→ **What you will do**
In the data below, which lines hold "icon"? Copy every one.

→ **Input material**

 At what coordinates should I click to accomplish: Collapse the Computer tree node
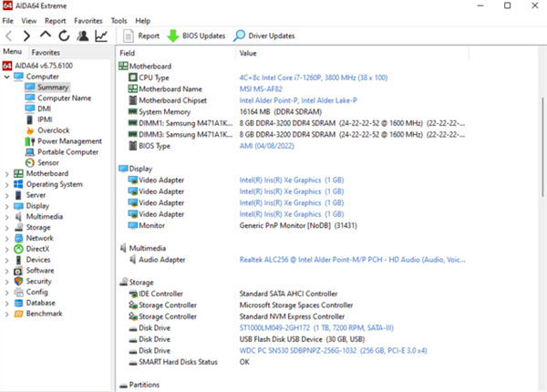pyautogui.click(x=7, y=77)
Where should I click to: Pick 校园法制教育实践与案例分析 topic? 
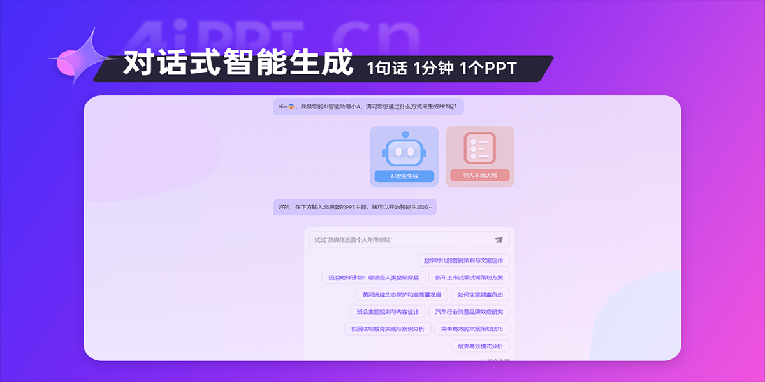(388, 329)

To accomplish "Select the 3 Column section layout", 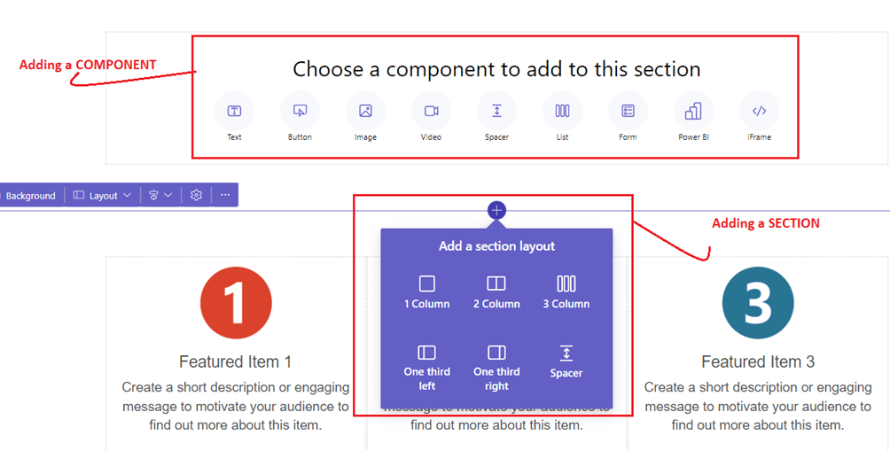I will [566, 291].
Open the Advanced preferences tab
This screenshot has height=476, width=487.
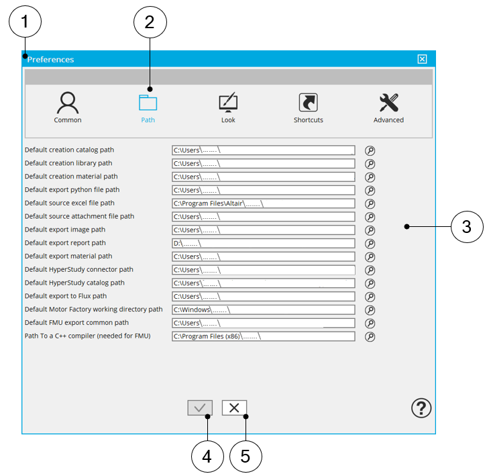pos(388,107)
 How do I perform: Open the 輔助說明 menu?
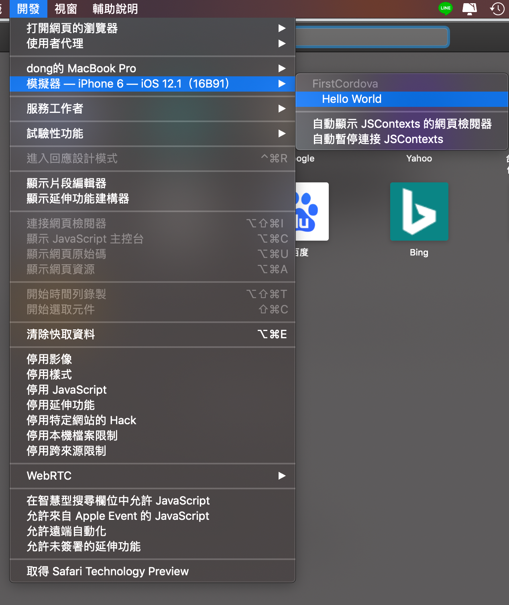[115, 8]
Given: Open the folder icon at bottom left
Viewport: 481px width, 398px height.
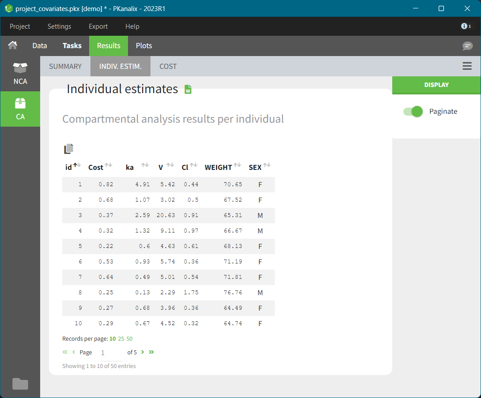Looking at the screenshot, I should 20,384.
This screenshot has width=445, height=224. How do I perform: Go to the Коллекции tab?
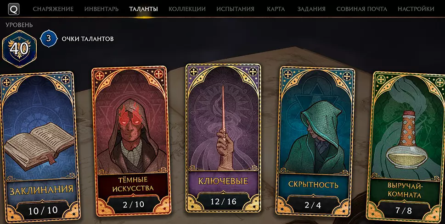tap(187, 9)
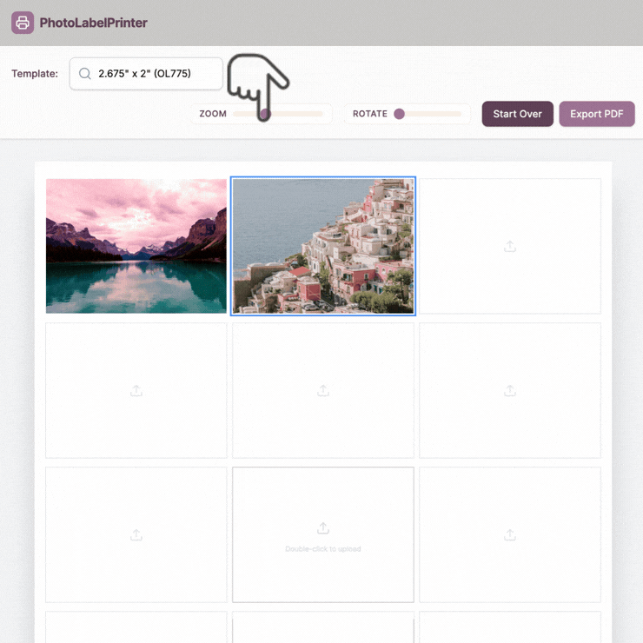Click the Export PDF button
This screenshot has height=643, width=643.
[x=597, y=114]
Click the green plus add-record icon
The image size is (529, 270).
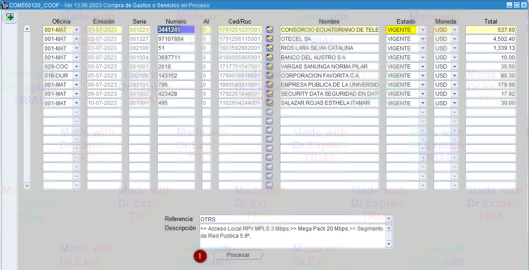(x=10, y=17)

→ **Answer**
Given: Open the folder icon at bottom left
Click the green plus add-record icon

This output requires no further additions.